For wvdial, try upgrading to 1.54- I had problems with 1.53 too. Please post your wvdial.conf file. Emerge should bring in any other updates, like gstreamer.

IIRC, with 1.53, it gets to:

--> Looks like a welcome message. 

--> Starting pppd at Tue Jun 29 18:17:48 2004 

--> pid of pppd: 5983 

like you said, and doesn't output anything else, but at that point, it is connected. Once you see the  "--> pid of pppd: 5983" line, it should be connected. Then you can open another terminal, and do stuff there. wvdial needs it's own terminal.
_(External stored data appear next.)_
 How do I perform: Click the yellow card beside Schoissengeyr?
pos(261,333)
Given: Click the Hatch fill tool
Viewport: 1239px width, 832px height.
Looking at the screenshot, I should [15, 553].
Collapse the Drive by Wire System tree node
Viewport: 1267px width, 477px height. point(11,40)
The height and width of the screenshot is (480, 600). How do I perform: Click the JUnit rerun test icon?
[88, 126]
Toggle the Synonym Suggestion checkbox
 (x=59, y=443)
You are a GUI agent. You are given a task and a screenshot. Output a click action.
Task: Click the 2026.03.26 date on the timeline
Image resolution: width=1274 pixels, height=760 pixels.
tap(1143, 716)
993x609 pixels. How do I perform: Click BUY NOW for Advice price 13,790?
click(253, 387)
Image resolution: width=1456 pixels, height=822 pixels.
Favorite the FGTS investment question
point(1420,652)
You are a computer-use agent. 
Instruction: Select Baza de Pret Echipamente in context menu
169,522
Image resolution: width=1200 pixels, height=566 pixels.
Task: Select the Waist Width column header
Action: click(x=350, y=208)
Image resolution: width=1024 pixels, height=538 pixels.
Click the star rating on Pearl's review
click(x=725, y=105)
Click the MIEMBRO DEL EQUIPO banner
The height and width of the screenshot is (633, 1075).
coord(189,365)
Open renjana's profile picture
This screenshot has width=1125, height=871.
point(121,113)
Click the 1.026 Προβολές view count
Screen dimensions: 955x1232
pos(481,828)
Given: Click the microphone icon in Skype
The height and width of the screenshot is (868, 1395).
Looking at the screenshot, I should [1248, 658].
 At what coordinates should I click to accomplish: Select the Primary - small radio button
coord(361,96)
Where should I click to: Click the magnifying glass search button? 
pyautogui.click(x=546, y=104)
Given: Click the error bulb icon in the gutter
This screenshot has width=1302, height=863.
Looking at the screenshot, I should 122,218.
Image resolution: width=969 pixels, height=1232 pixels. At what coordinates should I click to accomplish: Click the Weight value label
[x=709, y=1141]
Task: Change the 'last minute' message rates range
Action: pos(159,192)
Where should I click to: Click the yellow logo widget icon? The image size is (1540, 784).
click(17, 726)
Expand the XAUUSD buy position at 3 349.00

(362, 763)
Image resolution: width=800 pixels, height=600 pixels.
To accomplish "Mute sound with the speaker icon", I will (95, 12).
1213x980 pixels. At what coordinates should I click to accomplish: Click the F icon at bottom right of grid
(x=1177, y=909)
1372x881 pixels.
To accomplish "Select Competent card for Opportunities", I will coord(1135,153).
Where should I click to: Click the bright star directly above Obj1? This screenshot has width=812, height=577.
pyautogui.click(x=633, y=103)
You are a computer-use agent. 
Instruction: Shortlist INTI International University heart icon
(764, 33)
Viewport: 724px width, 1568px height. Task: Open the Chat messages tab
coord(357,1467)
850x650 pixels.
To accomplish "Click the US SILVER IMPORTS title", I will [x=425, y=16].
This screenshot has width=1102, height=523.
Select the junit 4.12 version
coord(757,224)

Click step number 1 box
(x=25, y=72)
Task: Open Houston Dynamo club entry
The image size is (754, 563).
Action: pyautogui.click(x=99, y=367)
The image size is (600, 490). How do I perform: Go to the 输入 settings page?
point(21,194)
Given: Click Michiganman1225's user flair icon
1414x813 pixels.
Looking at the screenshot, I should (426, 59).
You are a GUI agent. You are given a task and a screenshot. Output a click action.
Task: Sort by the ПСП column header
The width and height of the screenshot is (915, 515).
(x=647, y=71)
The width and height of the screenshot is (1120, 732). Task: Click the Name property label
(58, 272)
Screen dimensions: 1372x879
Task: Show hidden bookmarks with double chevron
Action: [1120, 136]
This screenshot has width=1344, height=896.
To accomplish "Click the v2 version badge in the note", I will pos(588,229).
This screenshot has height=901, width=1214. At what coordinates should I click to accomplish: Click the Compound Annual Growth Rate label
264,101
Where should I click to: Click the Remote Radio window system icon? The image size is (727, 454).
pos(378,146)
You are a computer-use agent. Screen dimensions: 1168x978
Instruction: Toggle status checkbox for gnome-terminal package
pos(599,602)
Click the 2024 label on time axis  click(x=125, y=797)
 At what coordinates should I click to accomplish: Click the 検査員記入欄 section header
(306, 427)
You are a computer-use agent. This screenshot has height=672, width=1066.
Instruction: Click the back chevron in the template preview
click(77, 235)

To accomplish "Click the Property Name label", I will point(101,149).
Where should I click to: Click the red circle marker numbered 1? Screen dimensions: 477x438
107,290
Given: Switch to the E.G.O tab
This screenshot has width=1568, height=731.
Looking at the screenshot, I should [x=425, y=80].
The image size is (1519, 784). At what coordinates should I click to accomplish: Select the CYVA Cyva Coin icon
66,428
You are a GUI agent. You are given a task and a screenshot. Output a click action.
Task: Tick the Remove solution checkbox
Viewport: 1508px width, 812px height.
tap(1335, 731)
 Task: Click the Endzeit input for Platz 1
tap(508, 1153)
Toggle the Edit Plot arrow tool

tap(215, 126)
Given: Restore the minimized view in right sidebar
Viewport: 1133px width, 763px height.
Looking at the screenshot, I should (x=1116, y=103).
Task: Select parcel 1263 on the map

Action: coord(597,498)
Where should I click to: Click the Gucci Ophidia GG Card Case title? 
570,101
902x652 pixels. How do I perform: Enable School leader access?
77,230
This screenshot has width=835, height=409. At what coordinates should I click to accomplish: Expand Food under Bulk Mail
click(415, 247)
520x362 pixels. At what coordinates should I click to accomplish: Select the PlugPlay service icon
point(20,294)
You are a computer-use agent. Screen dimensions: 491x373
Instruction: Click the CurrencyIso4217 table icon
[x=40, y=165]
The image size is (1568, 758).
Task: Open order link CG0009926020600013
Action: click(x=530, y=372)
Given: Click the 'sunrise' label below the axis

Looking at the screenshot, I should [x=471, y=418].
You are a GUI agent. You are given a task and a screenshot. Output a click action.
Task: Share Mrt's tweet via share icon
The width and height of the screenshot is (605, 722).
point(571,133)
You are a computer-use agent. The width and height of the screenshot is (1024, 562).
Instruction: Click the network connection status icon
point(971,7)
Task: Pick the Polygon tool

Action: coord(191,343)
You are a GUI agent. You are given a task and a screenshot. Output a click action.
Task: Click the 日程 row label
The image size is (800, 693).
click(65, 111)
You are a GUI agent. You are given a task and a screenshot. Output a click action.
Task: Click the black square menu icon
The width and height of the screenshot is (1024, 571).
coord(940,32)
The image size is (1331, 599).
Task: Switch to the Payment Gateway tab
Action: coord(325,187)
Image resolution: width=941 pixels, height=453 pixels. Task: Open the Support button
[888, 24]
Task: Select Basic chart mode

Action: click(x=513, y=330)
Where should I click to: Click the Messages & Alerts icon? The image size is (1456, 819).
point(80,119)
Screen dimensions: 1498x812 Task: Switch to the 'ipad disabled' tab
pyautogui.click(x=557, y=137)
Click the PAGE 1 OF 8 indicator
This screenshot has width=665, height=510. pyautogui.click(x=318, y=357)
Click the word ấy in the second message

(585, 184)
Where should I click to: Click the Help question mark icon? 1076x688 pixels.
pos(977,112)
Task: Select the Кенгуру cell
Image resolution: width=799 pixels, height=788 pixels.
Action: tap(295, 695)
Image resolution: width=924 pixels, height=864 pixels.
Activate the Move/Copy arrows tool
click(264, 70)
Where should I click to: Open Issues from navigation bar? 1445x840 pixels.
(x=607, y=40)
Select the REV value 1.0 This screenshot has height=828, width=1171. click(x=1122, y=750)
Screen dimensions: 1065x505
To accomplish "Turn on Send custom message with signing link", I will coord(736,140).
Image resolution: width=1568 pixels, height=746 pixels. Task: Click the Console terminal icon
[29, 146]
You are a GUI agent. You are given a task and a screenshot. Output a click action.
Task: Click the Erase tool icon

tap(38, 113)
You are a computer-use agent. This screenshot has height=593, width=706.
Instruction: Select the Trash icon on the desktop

With 1.54, it goes on and tell you the nameservers addresses.

wrc1944

----------

## kevmccor

I have questions about "on demand" ppp set-up.  One issue with pppd on demand is the ppp0 link being established as a result of extraneous network traffic, such as cups polling for printers (there are filters for this) or a windows computer on the home network.  I do believe a windows computer will run all kinds of www spyware, adware, and other "secret" stuff anytime it is on.  I would like to require the user to initiate the ppp link, but I would also like pppd to shut it down after enough inactivity time and then start it back up on demand.   So, I need a specific routine for clients to dial the modem,  and have access to the ppp0 link, which won't allow just any program to do this.  This is probably a dialer daemon and client setup, with some type of authentication.  I have read lots of documentation, but haven't figured this one out.  My present set-up (DWUN dialer; gcdial, windwun clients; iptables NAT firewall) is close, but I don't have the pppd on demand or tight enough authentication.

Any ideas?

----------